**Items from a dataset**
────────────────────────────────────────
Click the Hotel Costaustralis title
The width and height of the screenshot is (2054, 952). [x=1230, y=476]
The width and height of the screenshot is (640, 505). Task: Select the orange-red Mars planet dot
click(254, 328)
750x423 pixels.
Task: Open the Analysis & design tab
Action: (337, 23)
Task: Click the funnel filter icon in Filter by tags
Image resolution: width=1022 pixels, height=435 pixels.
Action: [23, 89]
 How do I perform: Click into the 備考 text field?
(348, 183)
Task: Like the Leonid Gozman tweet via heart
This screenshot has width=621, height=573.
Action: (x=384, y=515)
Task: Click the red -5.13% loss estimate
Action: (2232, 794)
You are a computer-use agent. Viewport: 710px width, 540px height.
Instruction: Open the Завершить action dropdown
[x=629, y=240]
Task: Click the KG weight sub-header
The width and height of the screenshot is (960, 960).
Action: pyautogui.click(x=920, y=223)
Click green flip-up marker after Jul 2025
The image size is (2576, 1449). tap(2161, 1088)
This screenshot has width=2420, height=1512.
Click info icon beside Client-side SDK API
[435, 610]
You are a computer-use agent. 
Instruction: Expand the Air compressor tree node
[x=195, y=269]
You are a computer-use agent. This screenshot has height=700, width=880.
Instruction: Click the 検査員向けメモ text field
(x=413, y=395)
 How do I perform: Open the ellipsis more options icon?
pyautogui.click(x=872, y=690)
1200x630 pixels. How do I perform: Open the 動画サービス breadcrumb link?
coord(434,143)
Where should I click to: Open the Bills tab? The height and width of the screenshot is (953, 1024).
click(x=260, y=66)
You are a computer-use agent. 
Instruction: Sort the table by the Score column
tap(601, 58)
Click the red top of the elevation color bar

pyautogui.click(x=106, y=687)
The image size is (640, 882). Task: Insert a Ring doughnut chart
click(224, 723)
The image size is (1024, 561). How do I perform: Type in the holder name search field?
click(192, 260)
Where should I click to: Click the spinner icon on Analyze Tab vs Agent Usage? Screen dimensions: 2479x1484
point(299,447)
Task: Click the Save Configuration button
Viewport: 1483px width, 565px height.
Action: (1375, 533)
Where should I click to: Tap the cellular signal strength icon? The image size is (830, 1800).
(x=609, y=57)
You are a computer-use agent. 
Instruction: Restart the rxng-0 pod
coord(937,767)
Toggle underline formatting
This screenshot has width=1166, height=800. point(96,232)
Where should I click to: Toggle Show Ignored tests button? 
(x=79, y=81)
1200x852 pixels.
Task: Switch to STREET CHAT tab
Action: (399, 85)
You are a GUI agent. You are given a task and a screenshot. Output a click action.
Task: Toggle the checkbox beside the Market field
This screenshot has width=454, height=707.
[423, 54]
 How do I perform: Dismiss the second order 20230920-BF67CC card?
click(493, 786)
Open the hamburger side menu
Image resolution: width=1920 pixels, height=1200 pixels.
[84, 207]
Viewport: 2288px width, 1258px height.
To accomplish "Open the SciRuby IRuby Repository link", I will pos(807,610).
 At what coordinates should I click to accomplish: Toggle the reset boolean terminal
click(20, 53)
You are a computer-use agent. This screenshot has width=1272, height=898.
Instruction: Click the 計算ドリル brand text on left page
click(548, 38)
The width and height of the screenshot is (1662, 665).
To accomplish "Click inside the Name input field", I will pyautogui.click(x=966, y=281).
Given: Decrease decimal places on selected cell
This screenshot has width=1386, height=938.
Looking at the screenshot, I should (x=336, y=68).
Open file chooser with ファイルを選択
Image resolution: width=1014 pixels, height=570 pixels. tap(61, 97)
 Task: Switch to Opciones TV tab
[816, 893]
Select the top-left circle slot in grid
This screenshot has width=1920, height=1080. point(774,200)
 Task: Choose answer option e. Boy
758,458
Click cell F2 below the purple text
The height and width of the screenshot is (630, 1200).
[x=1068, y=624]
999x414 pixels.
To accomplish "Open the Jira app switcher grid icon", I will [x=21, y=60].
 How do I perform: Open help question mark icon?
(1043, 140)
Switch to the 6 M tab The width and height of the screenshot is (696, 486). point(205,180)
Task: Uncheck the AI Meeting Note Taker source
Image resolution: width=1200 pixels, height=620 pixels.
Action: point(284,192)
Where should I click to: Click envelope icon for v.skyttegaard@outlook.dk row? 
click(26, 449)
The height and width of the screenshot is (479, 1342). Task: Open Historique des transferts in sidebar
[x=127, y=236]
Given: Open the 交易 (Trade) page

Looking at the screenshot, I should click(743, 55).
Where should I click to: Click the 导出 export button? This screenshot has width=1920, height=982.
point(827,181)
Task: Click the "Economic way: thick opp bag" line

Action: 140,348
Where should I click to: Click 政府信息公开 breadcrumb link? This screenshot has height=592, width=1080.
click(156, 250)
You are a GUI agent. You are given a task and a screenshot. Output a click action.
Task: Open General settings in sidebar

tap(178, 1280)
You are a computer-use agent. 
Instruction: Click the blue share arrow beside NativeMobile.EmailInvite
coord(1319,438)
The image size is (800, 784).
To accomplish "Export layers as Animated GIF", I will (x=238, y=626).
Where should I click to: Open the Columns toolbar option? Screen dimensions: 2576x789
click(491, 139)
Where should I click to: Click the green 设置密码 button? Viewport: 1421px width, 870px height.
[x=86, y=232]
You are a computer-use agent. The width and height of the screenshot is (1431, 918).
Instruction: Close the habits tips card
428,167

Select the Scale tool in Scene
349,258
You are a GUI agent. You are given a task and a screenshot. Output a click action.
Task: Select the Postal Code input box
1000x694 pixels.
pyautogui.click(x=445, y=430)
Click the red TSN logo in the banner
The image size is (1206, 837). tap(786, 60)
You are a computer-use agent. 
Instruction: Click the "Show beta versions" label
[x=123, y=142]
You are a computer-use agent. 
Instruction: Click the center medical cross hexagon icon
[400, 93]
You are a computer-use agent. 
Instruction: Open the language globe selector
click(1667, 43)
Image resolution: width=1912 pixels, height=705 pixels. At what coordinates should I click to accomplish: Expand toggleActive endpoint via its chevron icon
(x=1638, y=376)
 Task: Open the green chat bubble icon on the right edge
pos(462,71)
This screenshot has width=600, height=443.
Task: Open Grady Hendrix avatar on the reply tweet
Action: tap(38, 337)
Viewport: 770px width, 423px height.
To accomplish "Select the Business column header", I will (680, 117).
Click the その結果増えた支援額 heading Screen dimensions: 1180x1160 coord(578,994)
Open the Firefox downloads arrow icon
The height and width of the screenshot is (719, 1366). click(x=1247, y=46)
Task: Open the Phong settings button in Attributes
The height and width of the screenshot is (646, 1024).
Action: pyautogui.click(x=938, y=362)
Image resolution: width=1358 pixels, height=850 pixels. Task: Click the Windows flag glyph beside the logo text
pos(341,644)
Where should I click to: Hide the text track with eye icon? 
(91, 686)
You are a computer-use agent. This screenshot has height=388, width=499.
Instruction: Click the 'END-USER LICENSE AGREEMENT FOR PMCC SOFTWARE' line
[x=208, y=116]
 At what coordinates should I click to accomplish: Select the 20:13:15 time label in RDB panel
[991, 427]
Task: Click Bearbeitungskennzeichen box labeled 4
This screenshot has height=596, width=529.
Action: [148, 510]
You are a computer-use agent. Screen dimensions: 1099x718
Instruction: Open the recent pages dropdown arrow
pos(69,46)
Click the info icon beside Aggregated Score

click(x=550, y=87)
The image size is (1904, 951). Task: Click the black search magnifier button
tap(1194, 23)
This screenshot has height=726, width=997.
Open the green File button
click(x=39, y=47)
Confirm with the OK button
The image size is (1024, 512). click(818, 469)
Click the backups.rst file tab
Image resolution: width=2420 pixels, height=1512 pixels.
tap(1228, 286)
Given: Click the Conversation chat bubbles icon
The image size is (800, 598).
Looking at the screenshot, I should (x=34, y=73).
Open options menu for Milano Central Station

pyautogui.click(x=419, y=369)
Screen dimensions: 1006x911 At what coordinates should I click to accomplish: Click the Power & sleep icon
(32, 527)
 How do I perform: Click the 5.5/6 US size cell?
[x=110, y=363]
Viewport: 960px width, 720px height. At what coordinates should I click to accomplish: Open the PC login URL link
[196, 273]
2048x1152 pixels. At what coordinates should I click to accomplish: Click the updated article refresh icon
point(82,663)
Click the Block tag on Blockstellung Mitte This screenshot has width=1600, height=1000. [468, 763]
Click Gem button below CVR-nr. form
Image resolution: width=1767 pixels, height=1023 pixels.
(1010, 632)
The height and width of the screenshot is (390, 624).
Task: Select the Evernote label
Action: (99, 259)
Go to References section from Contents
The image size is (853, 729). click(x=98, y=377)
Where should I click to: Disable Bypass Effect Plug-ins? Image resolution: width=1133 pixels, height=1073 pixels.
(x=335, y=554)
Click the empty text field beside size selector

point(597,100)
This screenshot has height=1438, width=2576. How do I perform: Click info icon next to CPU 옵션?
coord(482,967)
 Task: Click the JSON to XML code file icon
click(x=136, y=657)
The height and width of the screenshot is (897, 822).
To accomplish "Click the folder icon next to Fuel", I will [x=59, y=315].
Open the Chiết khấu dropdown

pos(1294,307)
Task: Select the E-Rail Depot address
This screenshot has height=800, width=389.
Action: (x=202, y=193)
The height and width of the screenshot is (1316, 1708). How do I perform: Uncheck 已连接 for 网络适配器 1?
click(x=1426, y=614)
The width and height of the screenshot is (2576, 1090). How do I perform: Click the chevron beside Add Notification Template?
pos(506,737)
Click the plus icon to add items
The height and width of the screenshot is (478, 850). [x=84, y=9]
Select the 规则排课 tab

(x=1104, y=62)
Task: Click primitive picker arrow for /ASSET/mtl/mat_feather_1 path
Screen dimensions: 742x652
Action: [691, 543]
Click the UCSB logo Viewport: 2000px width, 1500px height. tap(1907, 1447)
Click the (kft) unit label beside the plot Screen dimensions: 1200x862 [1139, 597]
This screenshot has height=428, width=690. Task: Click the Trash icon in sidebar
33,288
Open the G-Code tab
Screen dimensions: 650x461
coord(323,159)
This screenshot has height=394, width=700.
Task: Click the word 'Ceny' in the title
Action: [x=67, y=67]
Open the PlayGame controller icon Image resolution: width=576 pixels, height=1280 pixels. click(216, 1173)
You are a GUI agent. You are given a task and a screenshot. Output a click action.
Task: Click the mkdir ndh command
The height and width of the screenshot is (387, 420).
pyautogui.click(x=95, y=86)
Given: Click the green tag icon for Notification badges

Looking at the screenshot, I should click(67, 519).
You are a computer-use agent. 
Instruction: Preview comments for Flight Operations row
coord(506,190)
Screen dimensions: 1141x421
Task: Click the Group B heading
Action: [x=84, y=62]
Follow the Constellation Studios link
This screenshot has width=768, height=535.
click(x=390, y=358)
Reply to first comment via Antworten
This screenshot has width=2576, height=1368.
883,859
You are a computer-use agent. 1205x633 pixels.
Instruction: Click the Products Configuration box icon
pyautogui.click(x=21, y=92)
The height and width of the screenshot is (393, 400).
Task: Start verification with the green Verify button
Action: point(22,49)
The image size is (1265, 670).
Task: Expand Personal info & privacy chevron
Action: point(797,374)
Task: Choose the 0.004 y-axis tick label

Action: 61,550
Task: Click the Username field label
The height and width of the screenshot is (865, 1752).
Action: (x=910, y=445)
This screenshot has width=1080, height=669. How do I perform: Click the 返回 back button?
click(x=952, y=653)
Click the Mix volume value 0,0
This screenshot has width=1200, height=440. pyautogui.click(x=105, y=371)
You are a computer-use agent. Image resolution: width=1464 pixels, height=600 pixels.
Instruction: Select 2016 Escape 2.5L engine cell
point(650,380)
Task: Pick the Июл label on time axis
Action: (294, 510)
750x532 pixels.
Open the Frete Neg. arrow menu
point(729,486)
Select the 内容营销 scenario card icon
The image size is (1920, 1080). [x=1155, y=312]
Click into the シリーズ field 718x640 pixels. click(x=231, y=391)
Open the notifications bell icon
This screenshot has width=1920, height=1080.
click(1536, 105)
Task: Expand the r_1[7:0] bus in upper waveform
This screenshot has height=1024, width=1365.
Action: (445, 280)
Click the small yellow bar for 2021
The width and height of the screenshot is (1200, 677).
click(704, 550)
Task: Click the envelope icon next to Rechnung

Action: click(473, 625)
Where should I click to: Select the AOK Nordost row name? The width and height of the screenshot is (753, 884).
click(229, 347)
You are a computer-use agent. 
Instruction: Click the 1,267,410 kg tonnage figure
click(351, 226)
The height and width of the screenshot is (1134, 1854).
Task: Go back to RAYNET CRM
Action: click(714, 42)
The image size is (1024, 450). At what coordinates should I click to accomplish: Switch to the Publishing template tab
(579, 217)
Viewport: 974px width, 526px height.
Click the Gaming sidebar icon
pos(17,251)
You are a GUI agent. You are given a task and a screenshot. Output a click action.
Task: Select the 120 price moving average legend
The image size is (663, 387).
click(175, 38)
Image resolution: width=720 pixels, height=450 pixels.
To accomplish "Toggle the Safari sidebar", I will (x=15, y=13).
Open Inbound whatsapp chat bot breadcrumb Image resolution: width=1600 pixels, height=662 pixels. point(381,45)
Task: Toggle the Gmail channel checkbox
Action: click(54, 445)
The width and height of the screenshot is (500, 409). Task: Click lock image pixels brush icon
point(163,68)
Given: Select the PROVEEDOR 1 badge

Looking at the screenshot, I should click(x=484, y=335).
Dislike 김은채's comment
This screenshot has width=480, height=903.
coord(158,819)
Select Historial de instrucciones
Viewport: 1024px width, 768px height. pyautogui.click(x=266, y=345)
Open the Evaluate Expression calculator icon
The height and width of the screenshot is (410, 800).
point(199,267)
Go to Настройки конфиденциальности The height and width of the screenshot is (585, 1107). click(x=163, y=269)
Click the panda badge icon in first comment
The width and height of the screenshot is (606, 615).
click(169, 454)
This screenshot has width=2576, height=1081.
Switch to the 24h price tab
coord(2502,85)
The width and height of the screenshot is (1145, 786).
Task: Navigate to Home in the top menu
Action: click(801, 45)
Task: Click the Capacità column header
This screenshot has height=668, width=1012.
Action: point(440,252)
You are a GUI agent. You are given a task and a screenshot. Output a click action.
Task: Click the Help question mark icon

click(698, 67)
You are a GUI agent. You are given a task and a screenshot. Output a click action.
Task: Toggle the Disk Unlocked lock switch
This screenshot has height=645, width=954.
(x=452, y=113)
────────────────────────────────────────
**Task goal**
Express the entries from the line containing "Click the plus icon to add items" through the line containing "Action: [x=67, y=67]", inclusive, as a JSON list of strings with one string per line, omitting blank lines.

**The output**
[
  "Click the plus icon to add items",
  "The height and width of the screenshot is (478, 850). [x=84, y=9]",
  "Select the 规则排课 tab",
  "(x=1104, y=62)",
  "Task: Click primitive picker arrow for /ASSET/mtl/mat_feather_1 path",
  "Screen dimensions: 742x652",
  "Action: [691, 543]",
  "Click the UCSB logo Viewport: 2000px width, 1500px height. tap(1907, 1447)",
  "Click the (kft) unit label beside the plot Screen dimensions: 1200x862 [1139, 597]",
  "This screenshot has height=428, width=690. Task: Click the Trash icon in sidebar",
  "33,288",
  "Open the G-Code tab",
  "Screen dimensions: 650x461",
  "coord(323,159)",
  "This screenshot has height=394, width=700.",
  "Task: Click the word 'Ceny' in the title",
  "Action: [x=67, y=67]"
]